4. Go to Start > Run and type in regedit.
5. For 32-bit operating systems:
In the left-hand column of your registry editor, navigate to: HKEY_LOCAL_MACHINE\SOFTWARE\Valve\. 

Right-click on Valve and select Delete.

For 64-bit operating systems:
In the left-hand column of your registry editor, navigate to: HKEY_LOCAL_MACHINE\SOFTWARE\Wow6432Node\Valve\. 

Right-click on Valve and select Delete.
6. In the left-hand column of your registry editor, navigate to: HKEY_CURRENT_USER\Software\Valve\Steam.
7. Right-click on Valve select Delete.
8. Close your Registry Editor.


I hope that helps!


----------



## machv (May 23, 2009)

reinstalling steam does not do anything because of the login issue. if you don't login with credentials that have that game on file then it doesn't work because the game isn't listed.


----------



## KalosK (Nov 30, 2010)

It's a security thing so if there are multiple accounts on the same computer, one person can't remove another's game files. The only way to do it the "normal" way would be to have the person who's Steam Account it is login and then uninstall the game that way. If that's not feasible, you can delete the game data (in Program Files/Steam/Steamapps... by default) then you can either remove the registry keys yourself or use a program like CCleaner to do it (CCleaner should recognize that the registries reference files that no longer exist and ask if you want to delete them).

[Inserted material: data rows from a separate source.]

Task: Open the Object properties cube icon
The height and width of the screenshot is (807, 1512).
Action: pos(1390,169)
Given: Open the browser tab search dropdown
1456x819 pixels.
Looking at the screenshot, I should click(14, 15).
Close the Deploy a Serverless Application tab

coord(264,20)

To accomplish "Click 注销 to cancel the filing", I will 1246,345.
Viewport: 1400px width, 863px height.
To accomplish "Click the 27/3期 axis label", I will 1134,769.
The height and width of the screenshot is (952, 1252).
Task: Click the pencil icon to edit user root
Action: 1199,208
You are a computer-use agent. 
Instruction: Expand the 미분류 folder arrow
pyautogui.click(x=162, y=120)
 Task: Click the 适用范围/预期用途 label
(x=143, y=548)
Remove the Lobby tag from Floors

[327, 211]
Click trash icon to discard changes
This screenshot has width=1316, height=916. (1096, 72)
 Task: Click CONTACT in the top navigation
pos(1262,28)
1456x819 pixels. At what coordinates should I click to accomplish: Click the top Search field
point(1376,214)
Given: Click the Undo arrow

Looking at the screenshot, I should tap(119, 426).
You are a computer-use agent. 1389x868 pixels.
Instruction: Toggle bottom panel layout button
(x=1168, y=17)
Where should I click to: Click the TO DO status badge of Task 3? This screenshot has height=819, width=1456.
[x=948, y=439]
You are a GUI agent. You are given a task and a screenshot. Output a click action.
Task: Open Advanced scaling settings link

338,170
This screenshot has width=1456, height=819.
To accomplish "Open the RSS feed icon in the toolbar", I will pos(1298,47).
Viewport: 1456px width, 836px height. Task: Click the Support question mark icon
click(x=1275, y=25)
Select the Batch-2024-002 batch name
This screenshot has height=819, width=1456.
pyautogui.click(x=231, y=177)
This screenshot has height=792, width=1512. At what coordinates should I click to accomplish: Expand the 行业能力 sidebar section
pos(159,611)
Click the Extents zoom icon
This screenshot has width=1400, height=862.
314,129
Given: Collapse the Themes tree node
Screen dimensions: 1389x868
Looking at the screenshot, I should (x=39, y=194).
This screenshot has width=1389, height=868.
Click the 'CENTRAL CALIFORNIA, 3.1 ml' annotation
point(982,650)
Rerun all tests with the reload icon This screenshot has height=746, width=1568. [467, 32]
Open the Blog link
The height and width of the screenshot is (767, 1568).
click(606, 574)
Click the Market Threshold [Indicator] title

I can understand your frustration, Steam can be something of a gigantic pain.


----------



## machv (May 23, 2009)

Here's an odd development. I contacted steam via email and I told them of my problem and they said that unless I had the login credentials I would have to delete the files and folders etc... and then the reg keys like you suggested. Here's the odd thing though the folders were gone for that game and they were no longer displayed in the "add remove programs" list of installed software and the entries in my start menu were also gone. I checked the registry and they were also not listed in there anymore either. So either the tech at steam that was working on my query got into my system and removed the game or someone else got into my system and did it. Or I am completely insane and I just hallucinated the whole thing. Very odd turn of events that has me more than a little worried. Also my firewall reported a connection attempt from explorer.exe that was probably a buffer overflow attack. The cruddy thing about having to format and reinstall my OS from scratch is that I am having problems finding a driver that I can use alongside an XP installation that will work with my Promise SATA card. I tried to use the driver I got online which I put on to a floppy disk but because it didn't have the exact filename etc... that XP said it should have it wouldn't use it. If you have the answer to that it would be very appreciated and if these two technically separate problems I'm having should be in their own threads then let me know and I will start them. The SATA card I have is a "Promise SATA300 tx4" I have the driver they gave me for XP but it won't work when I try to install it during a fresh install which I guess I said already anywho thanks for your help.


----------